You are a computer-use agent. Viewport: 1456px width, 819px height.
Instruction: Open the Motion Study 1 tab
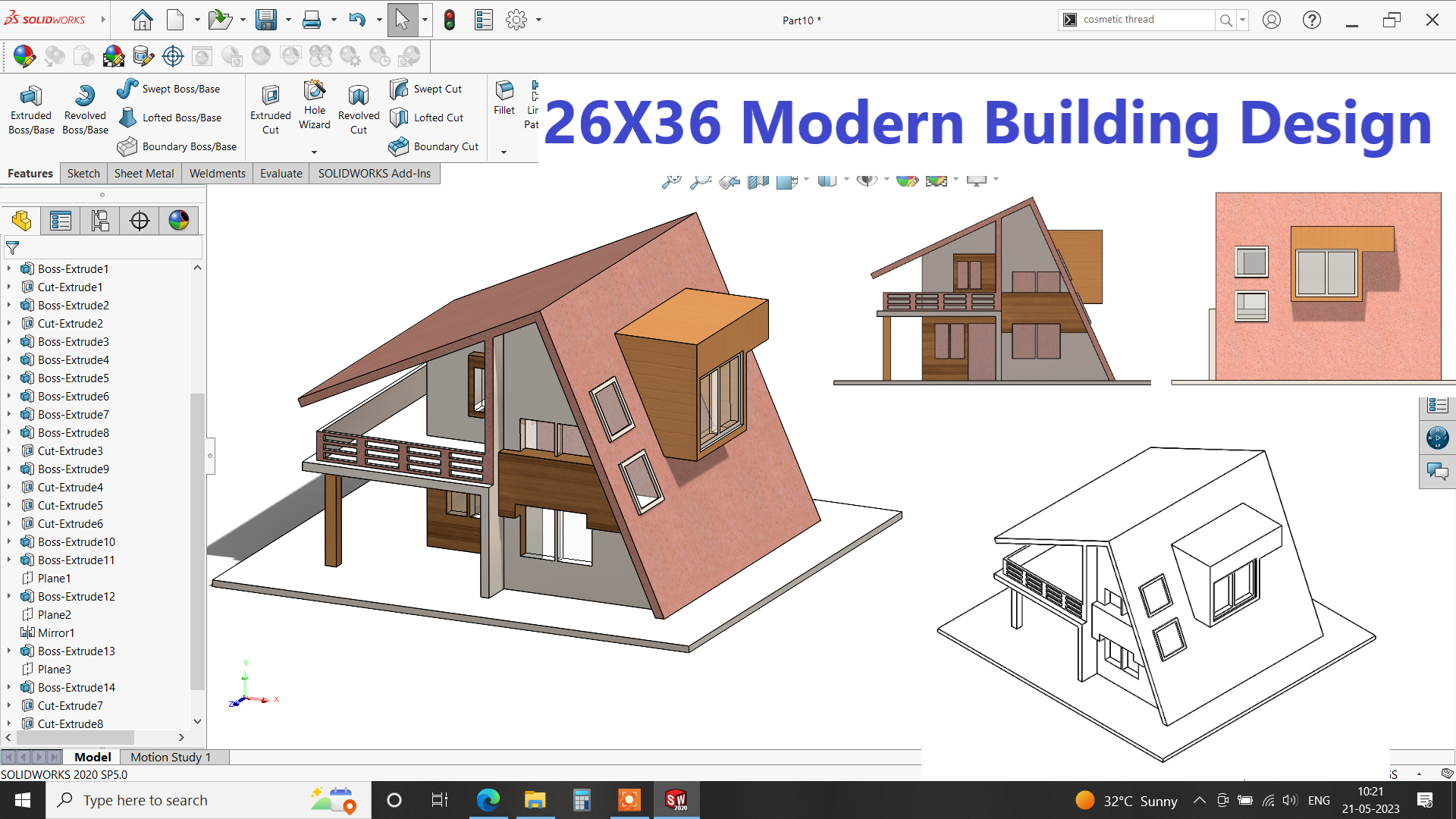point(170,757)
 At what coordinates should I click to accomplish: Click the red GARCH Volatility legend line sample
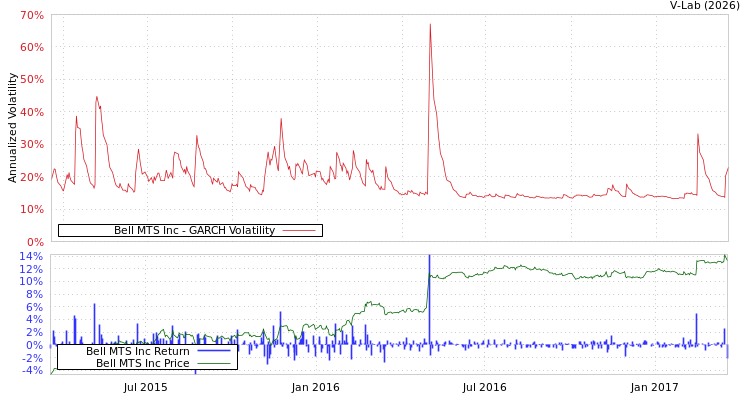(x=298, y=231)
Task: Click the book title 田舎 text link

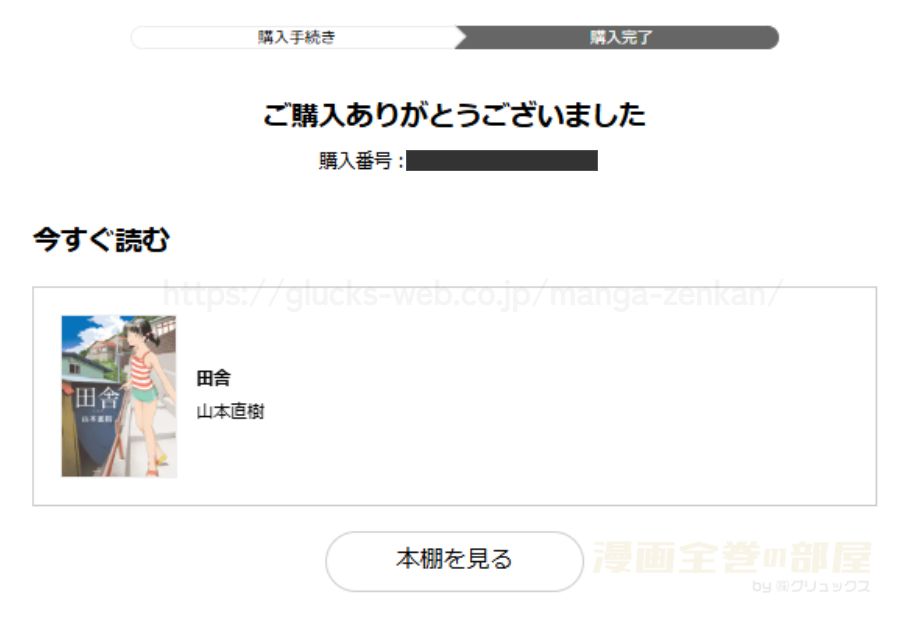Action: [213, 378]
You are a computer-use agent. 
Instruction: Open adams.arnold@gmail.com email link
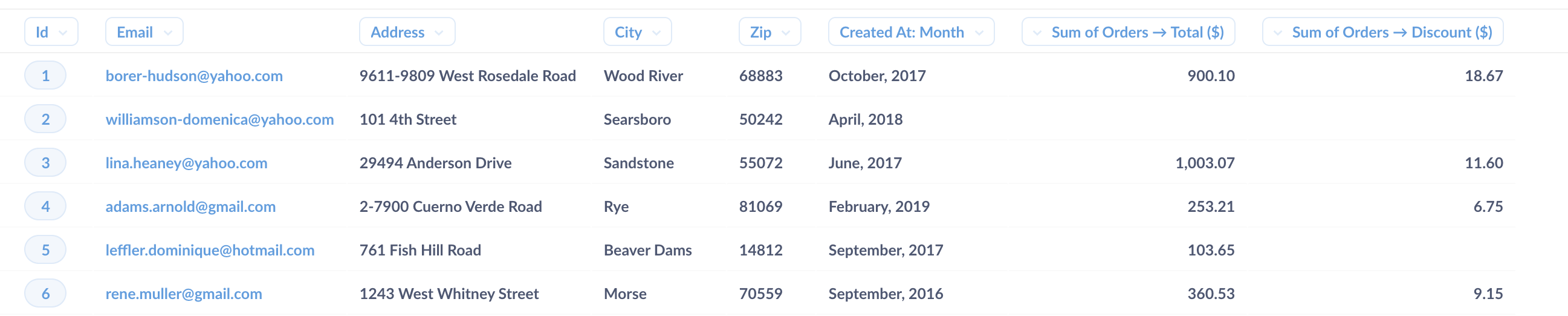(x=190, y=206)
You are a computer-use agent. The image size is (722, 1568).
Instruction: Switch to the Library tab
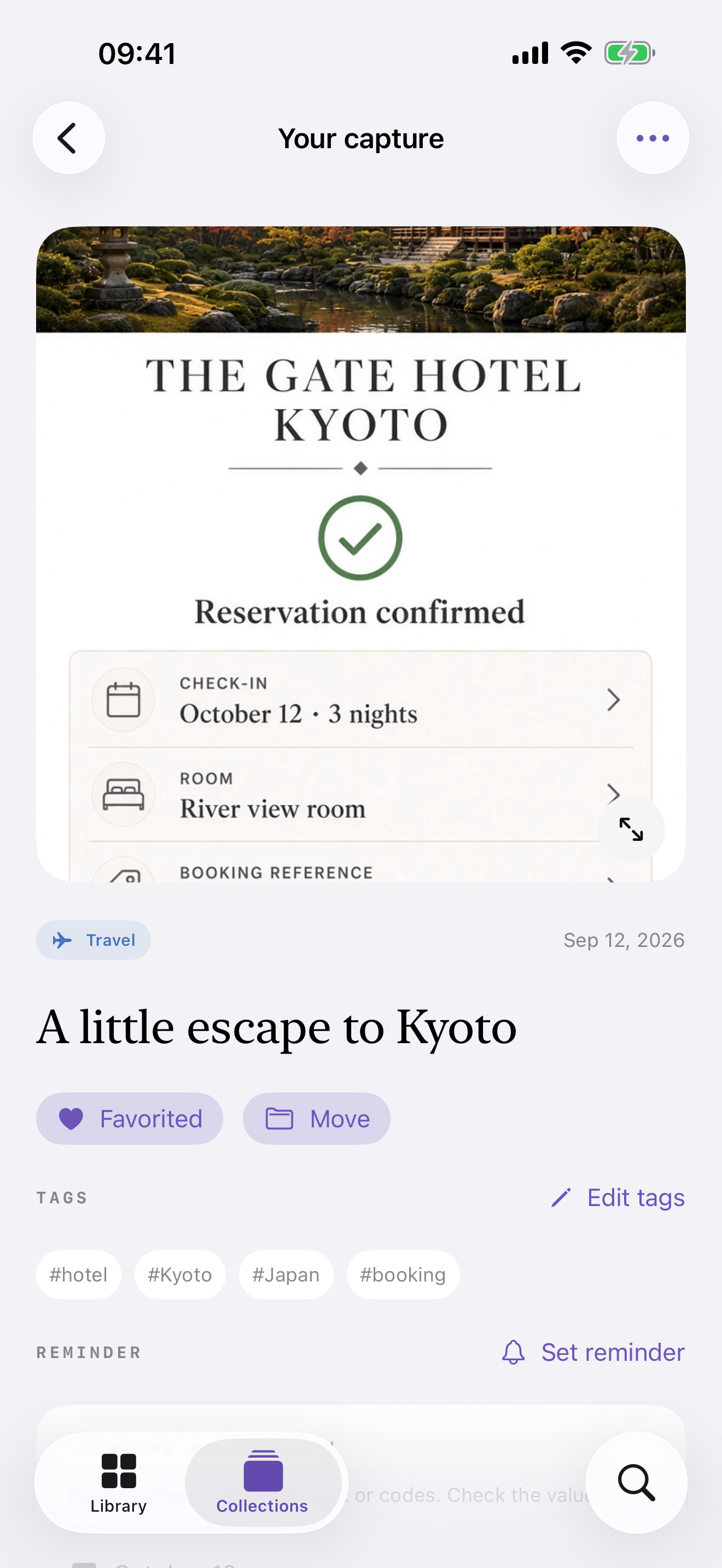click(x=119, y=1483)
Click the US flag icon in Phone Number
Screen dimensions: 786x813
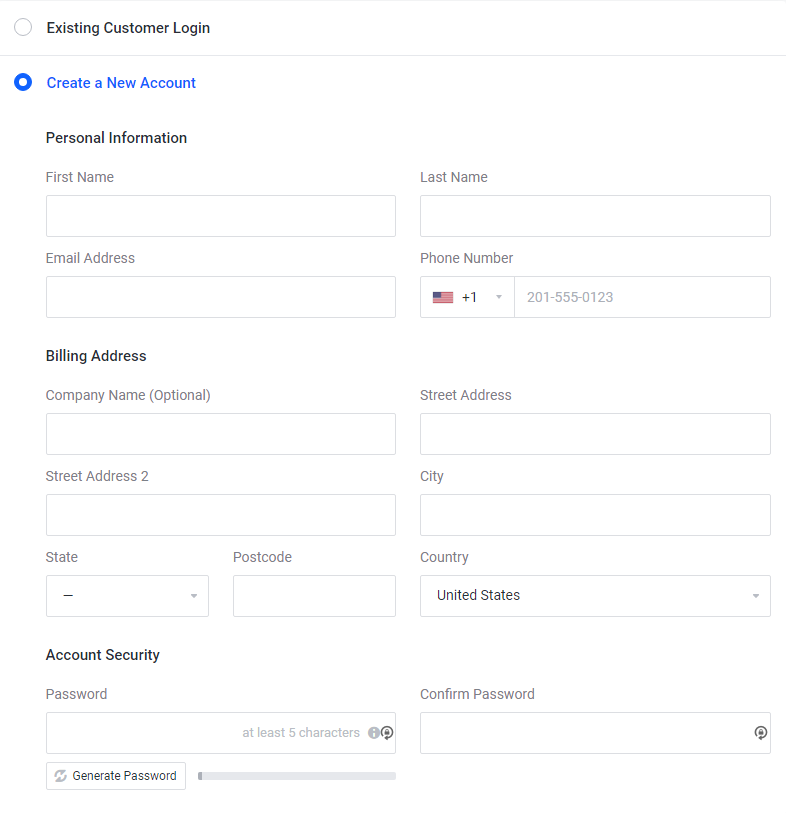click(443, 297)
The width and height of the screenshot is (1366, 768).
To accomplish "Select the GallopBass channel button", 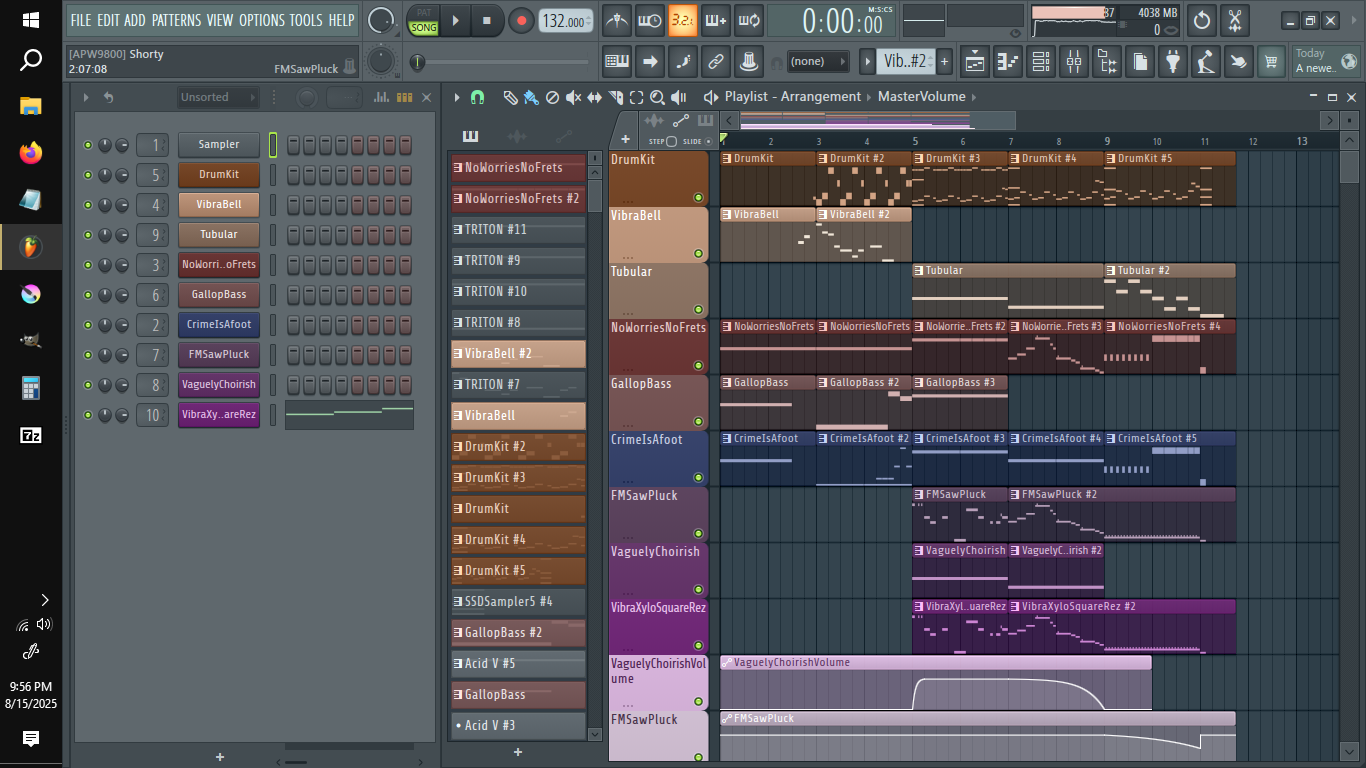I will (219, 295).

[YOUR INSTRUCTIONS]: Pick out and copy each line of the material above that contains the word "Open".

[FULL SOLUTION]:
Instruction: Open the Motion Study 1 tab
Instruction: Open adams.arnold@gmail.com email link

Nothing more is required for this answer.